▶ _EXERCISE_: Each line below should be retyped exactly, with no pictures.

-- -- --

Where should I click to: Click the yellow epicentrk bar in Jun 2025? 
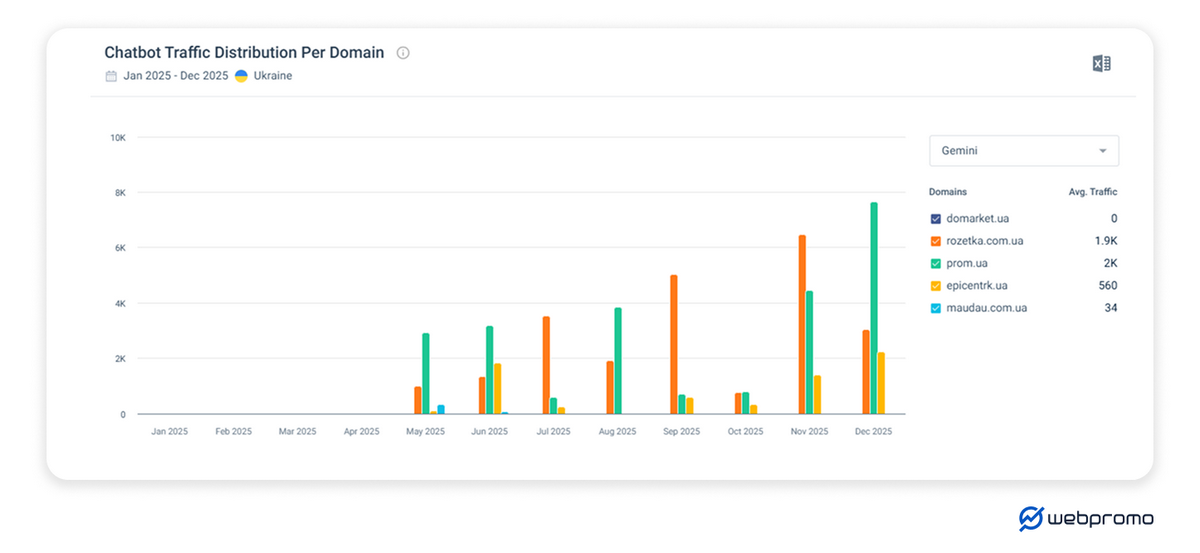(497, 389)
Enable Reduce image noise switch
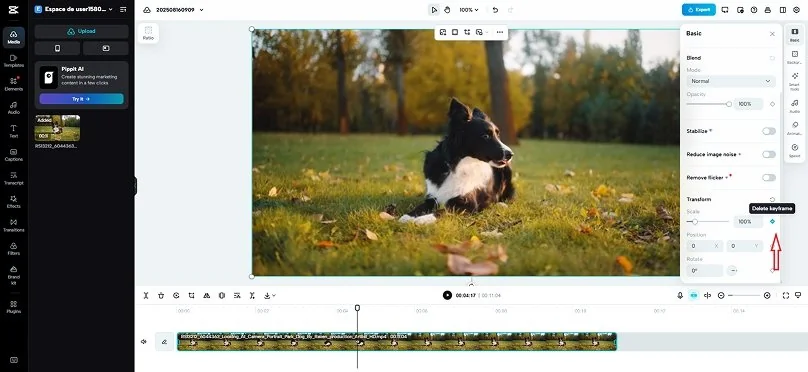This screenshot has width=808, height=372. (768, 155)
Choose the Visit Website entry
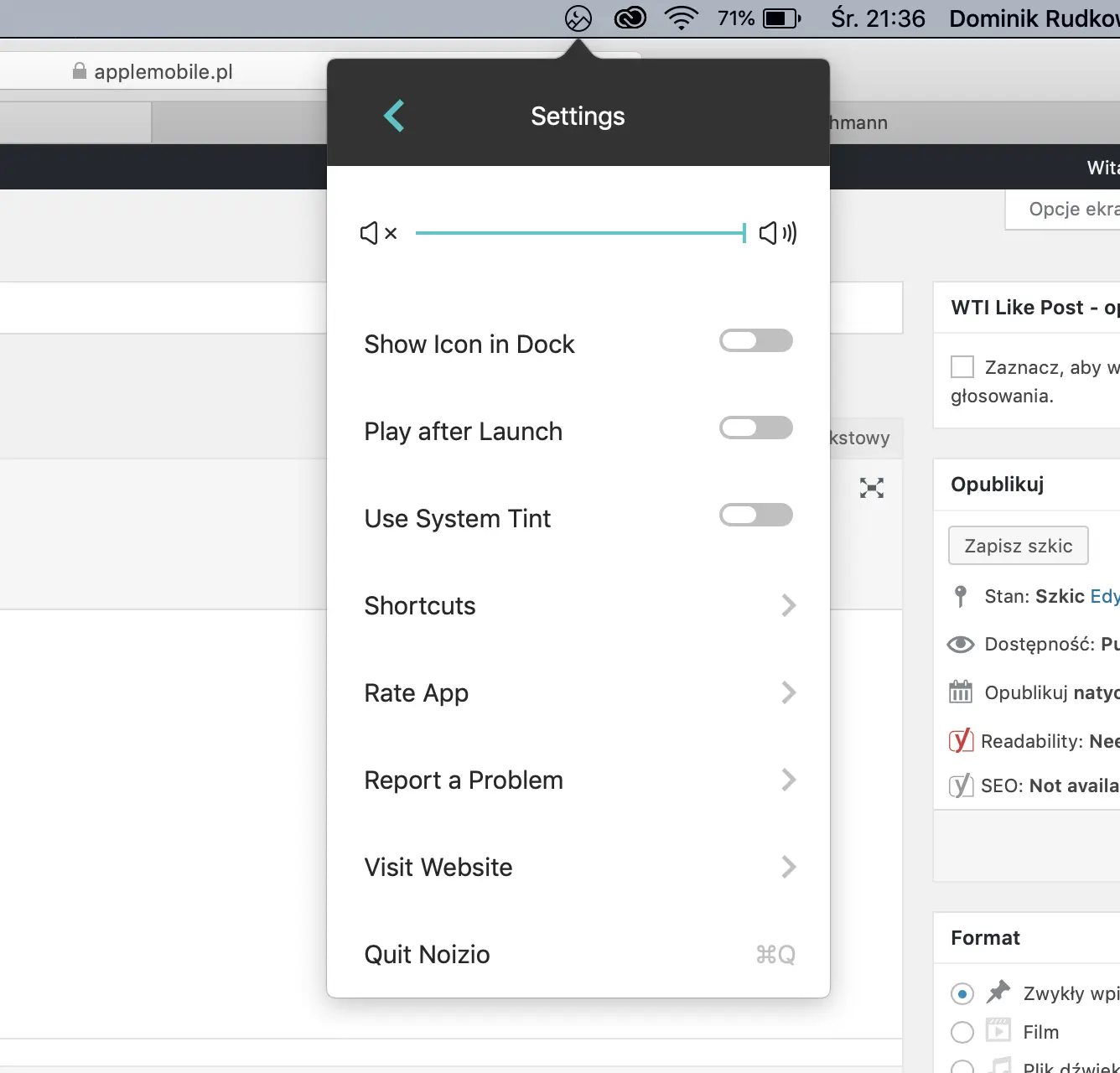 (x=438, y=867)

-- -- --

▶ _ANSWER SPACE_:
Where should I click to: Click the yellow epicentrk bar in Jun 2025? 
(497, 389)
Enable Reduce image noise switch
This screenshot has width=808, height=372. (768, 155)
Choose the Visit Website entry
 (x=438, y=867)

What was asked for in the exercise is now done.